Word and element pointing entries:
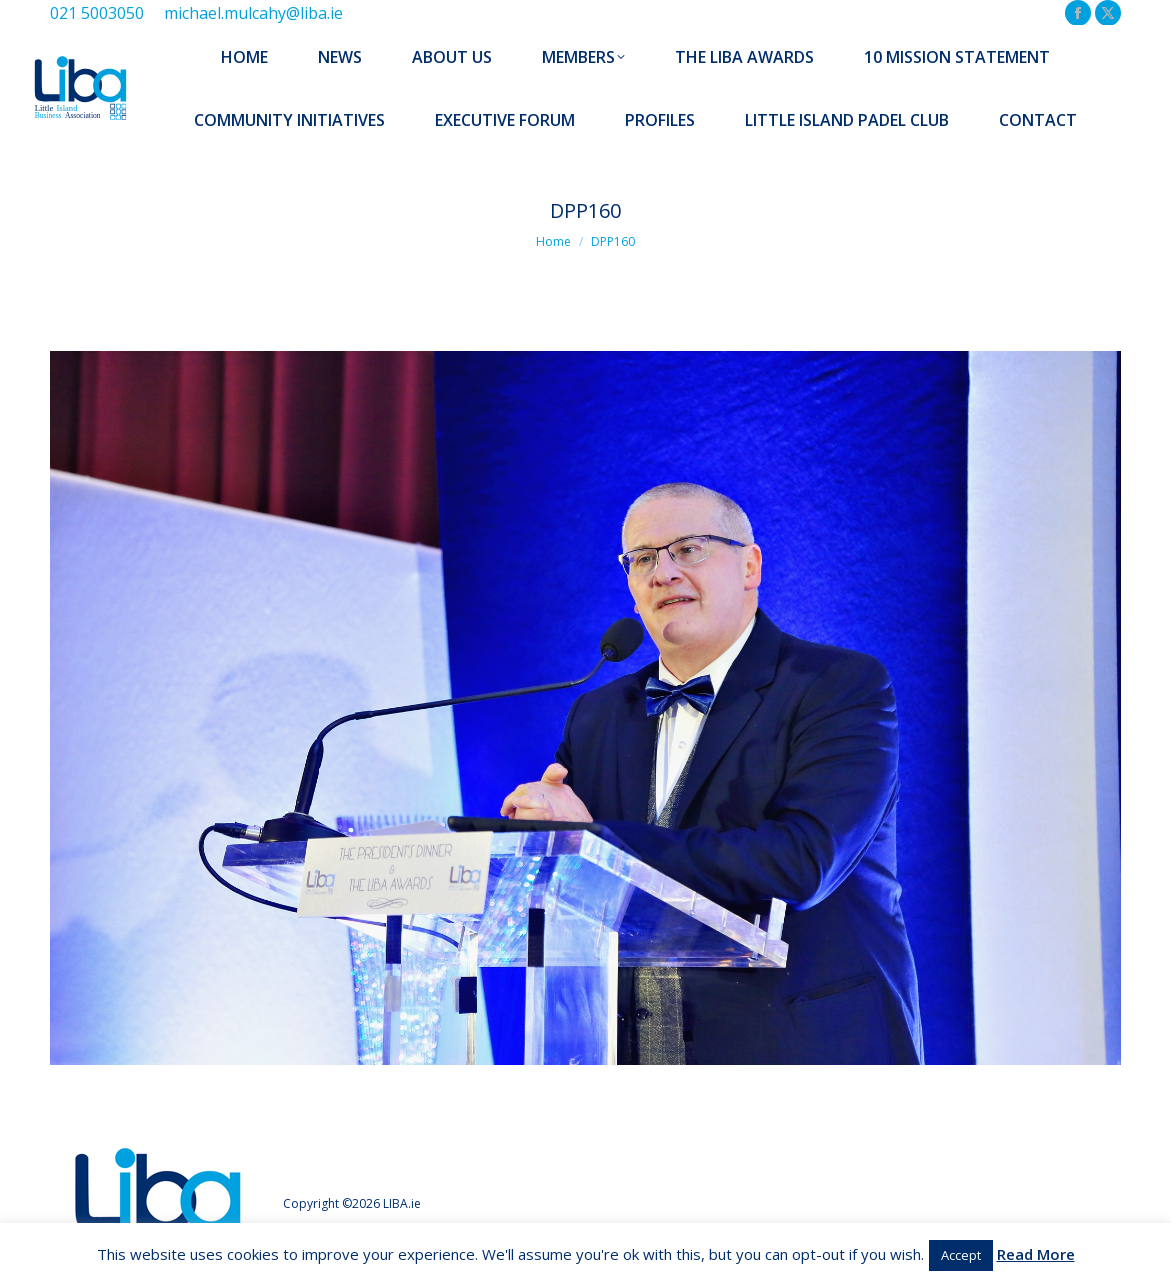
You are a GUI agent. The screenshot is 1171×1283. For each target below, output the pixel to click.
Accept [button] (961, 1255)
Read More (1036, 1254)
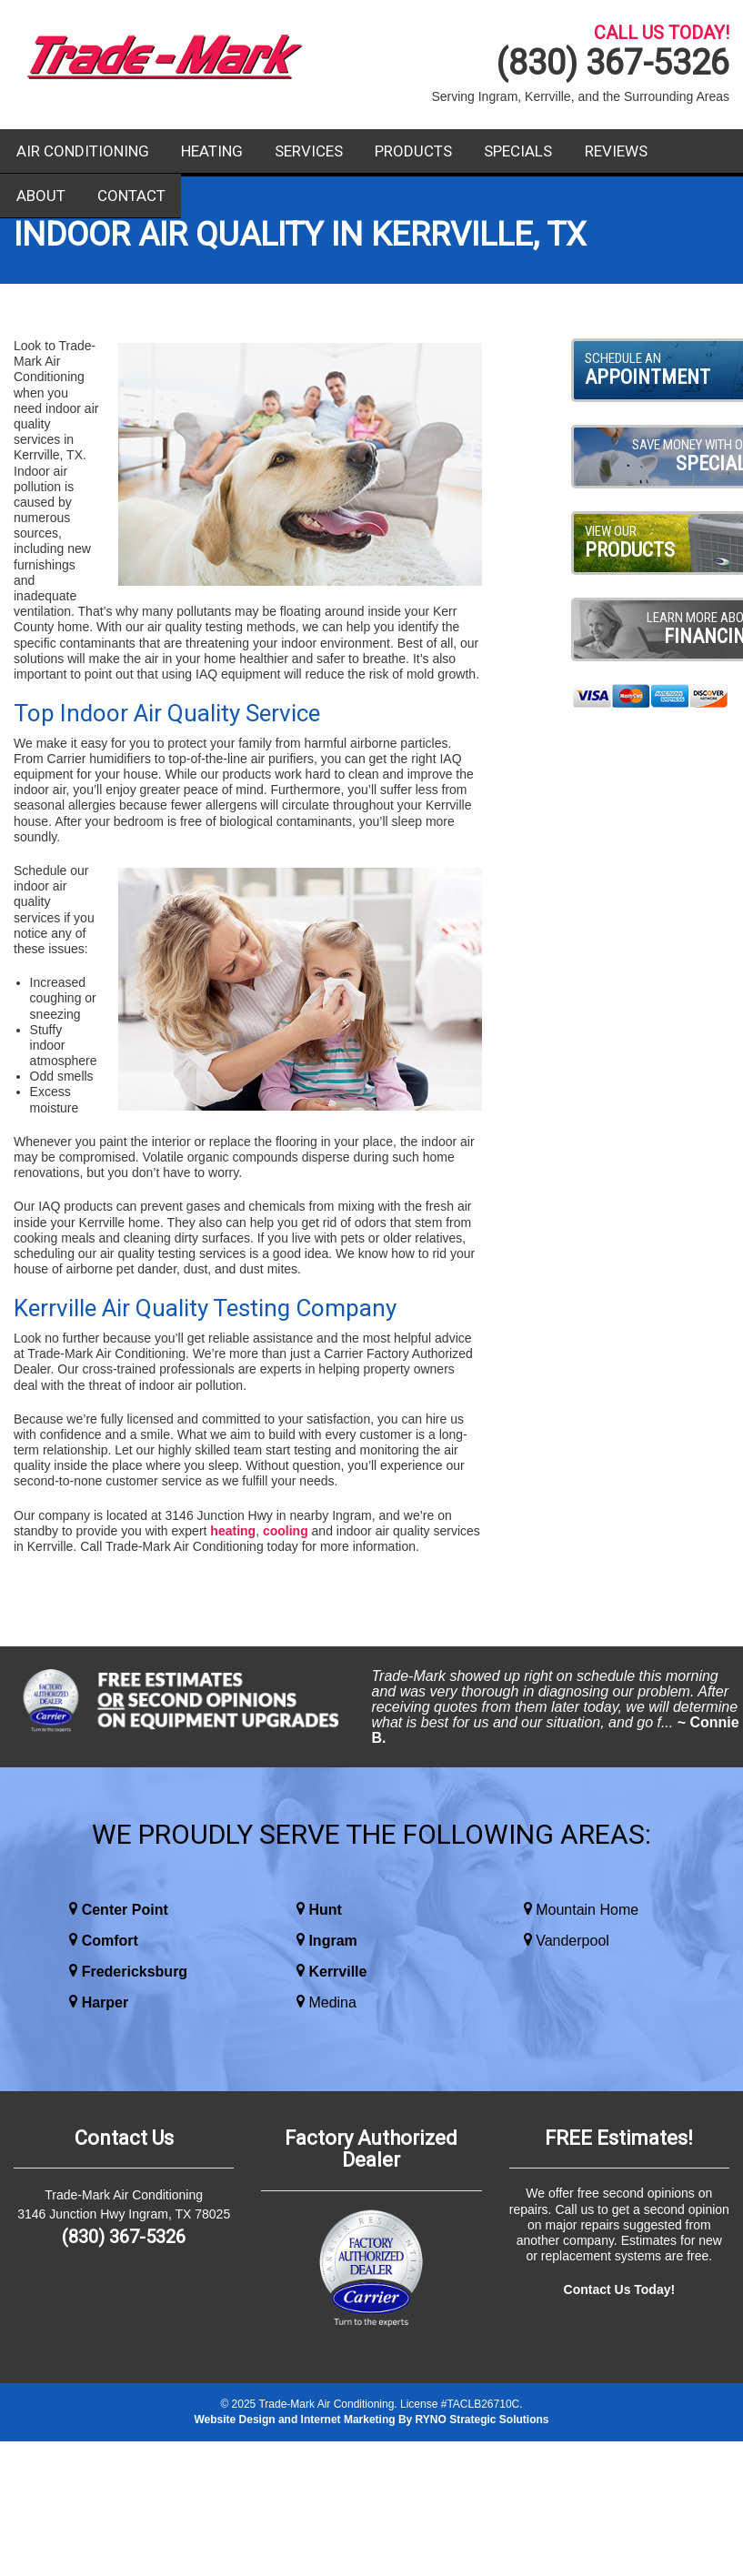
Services (309, 151)
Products (413, 151)
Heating (212, 151)
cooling (285, 1531)
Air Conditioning (82, 151)
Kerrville (337, 1971)
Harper (105, 2002)
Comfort (110, 1940)
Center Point (125, 1909)
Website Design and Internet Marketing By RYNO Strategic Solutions (371, 2419)
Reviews (616, 151)
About (40, 195)
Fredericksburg (134, 1971)
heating (233, 1531)
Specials (518, 151)
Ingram (332, 1940)
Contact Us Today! (620, 2289)
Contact (131, 195)
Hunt (324, 1909)
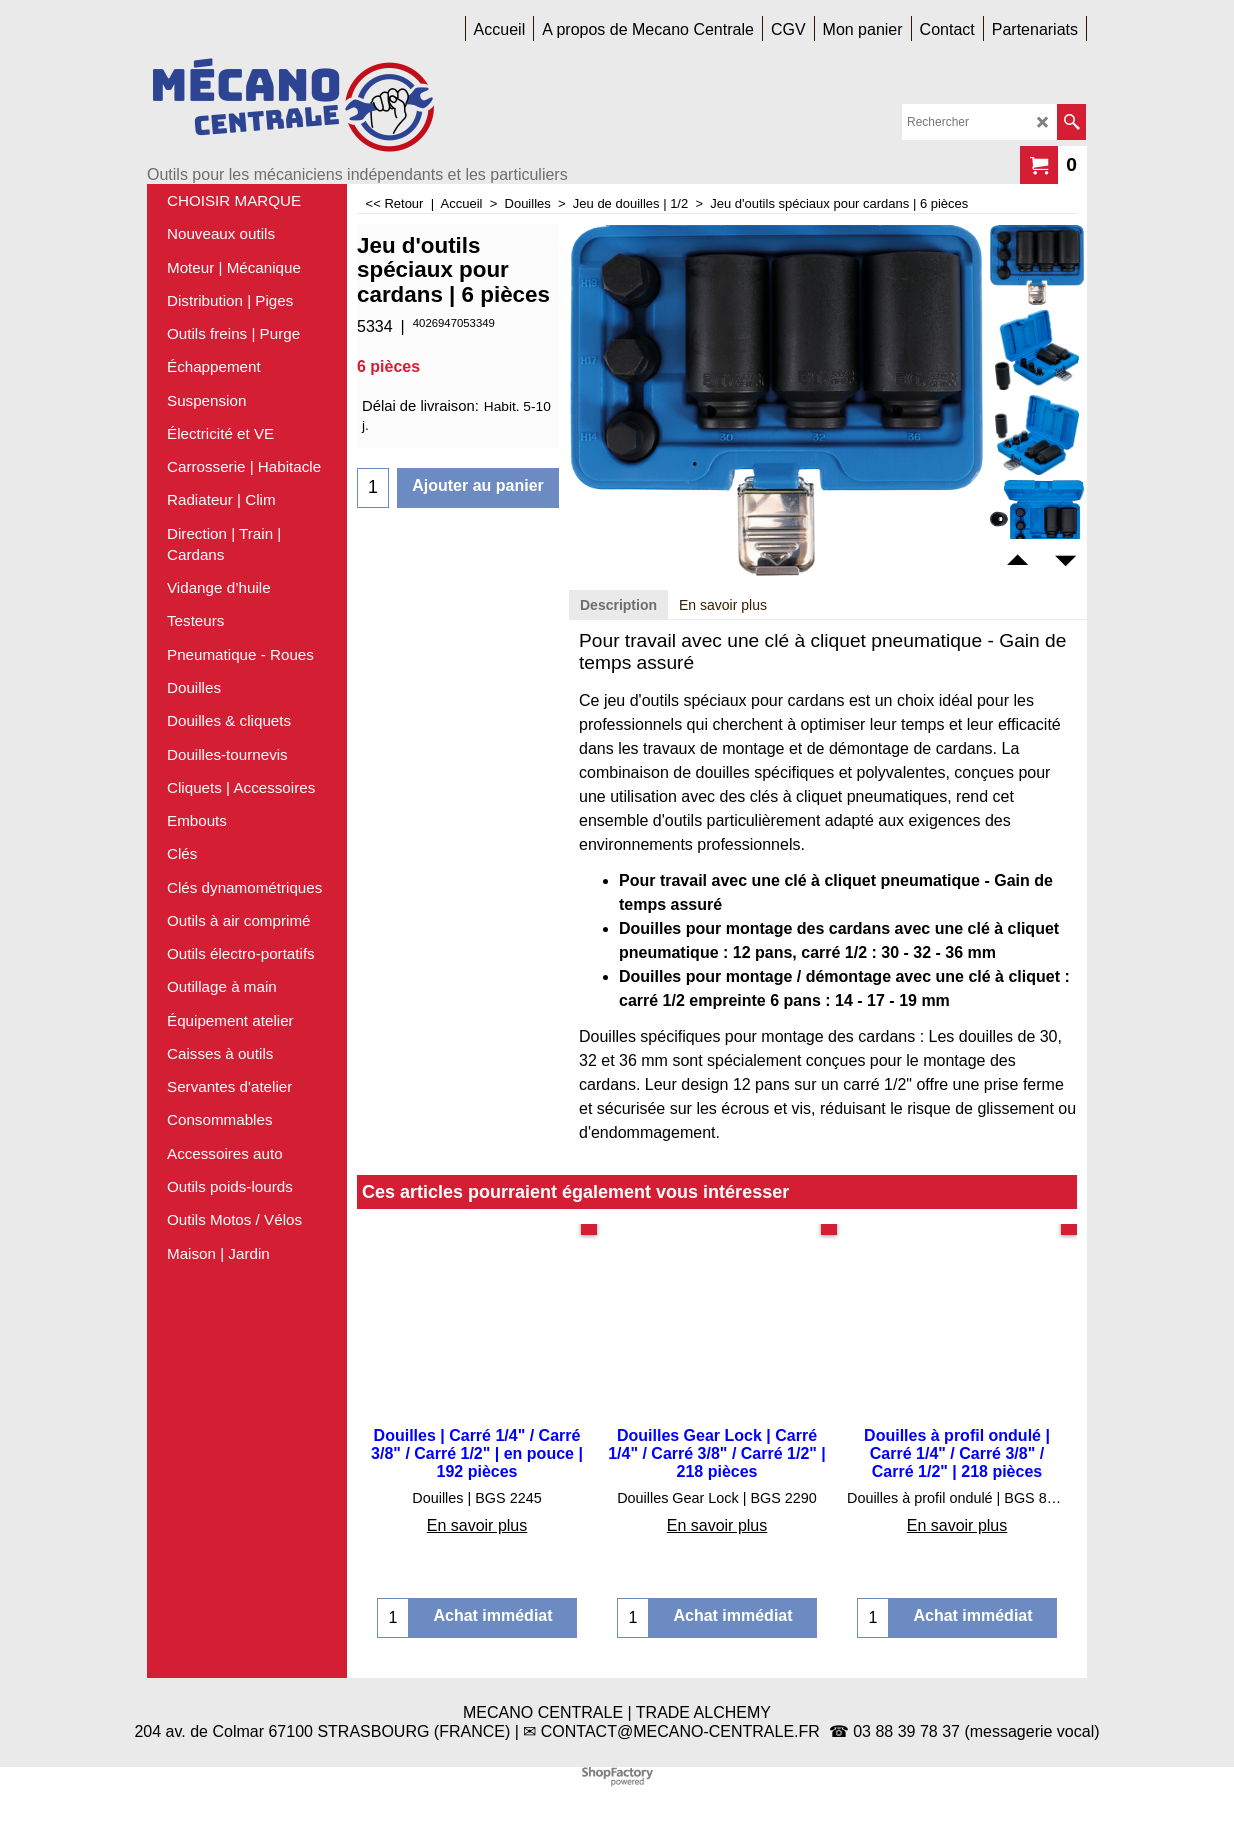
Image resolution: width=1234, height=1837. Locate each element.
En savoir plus (723, 605)
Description (618, 605)
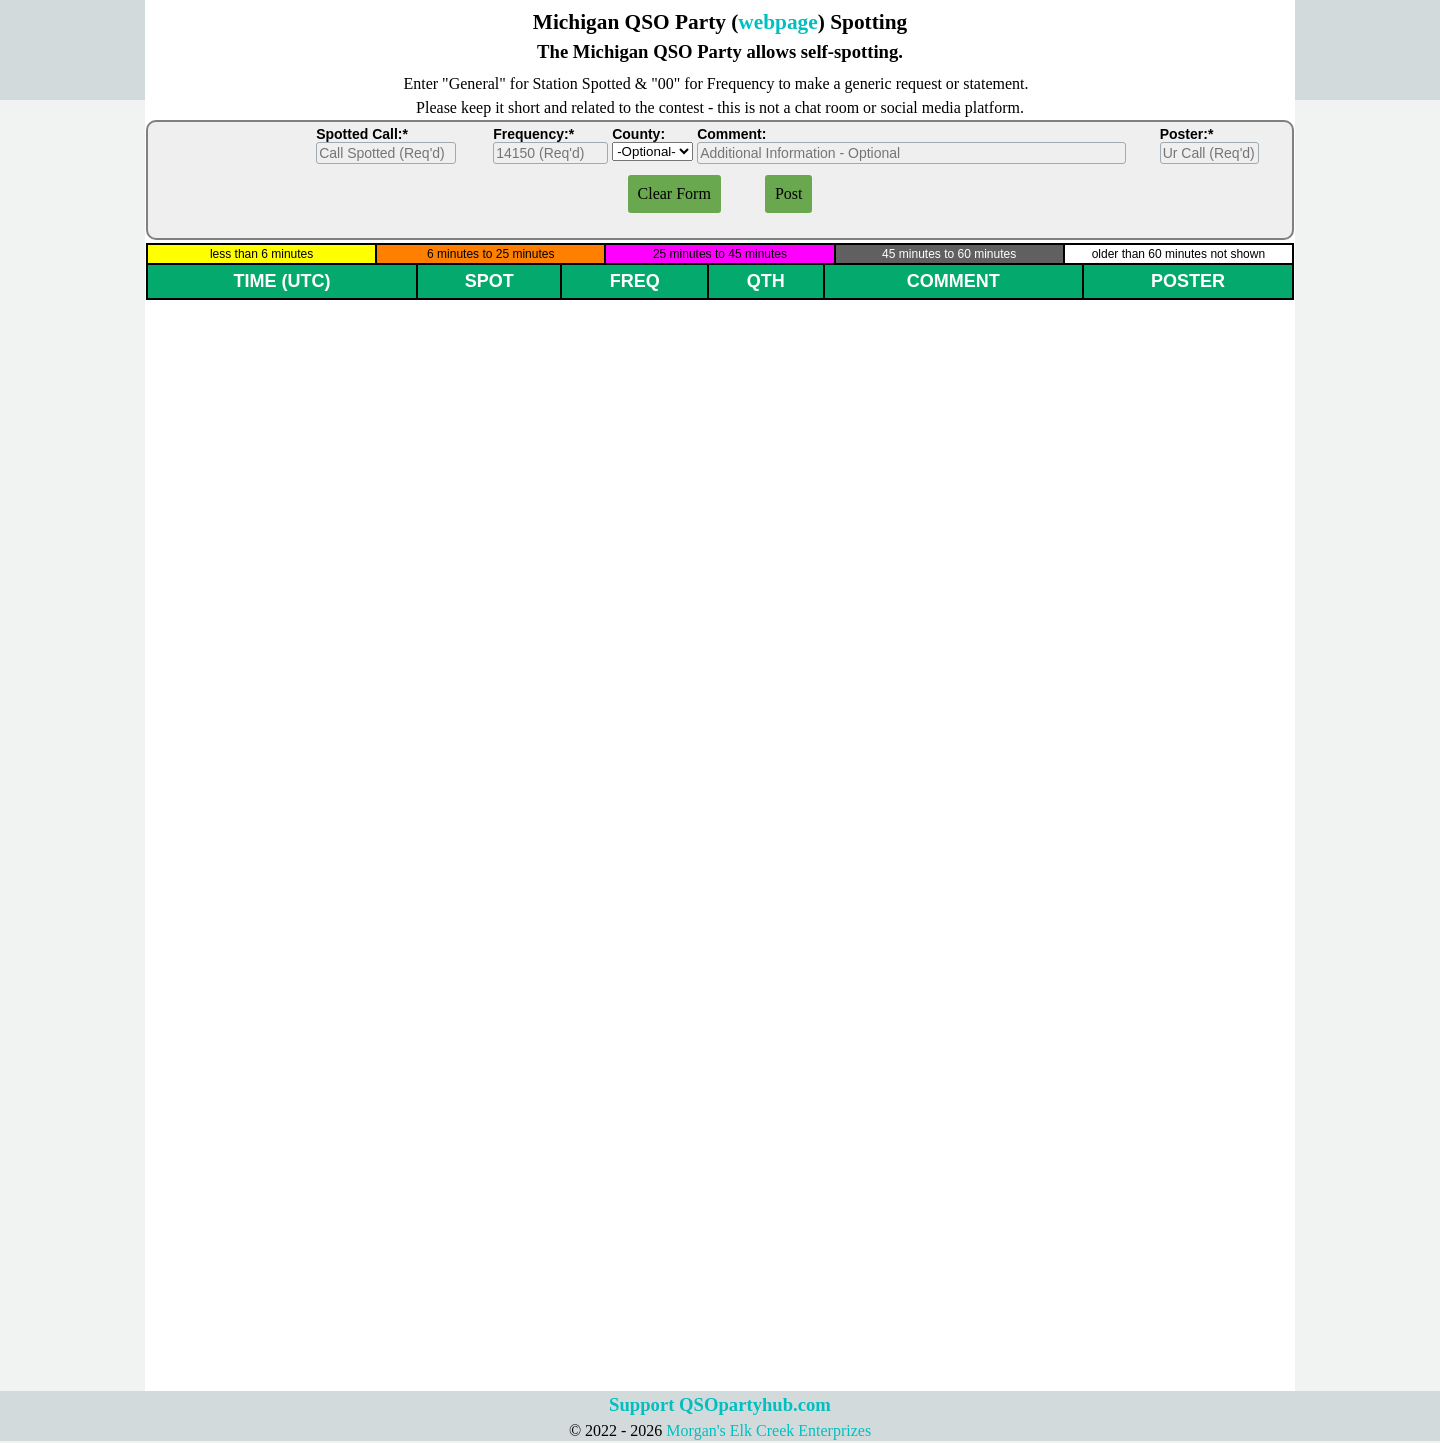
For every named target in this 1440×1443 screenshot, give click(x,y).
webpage (777, 22)
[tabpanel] (720, 36)
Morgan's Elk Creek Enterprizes (768, 1430)
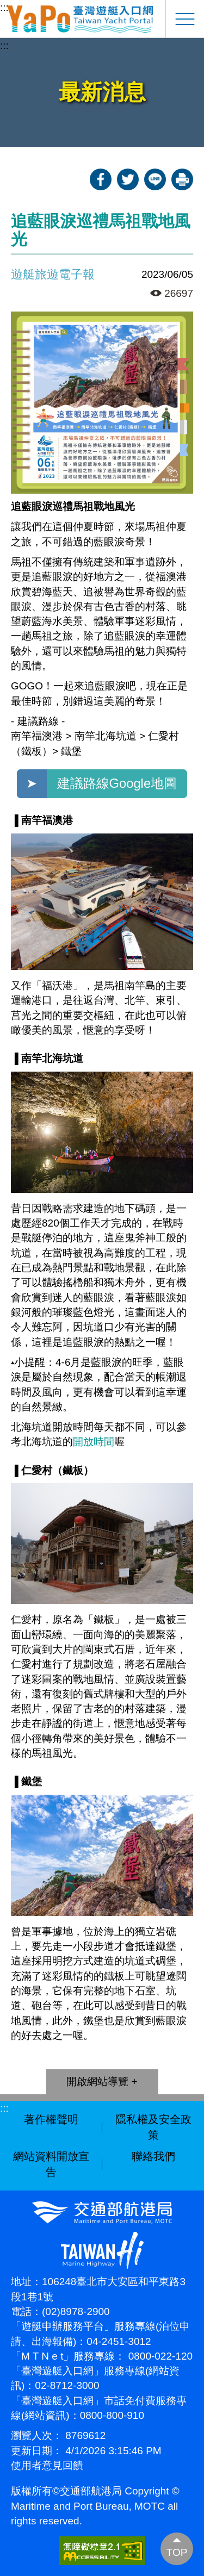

### Given instruction:
Set out the records as a numbered list, starting at the line that contains "Contact (131, 195)" and ending at the end of the records. Skip blank lines and leave out the pictures.

### Task solution:
1. Contact (131, 195)
2. Hunt (324, 1909)
3. Image resolution: width=1234, height=1837. Locate each element.
4. En savoir plus (723, 605)
5. Description (618, 605)
6. For every named target in this 1440×1443 screenshot, give click(x,y).
7. webpage (777, 22)
8. [tabpanel] (720, 36)
9. Morgan's Elk Creek Enterprizes (768, 1430)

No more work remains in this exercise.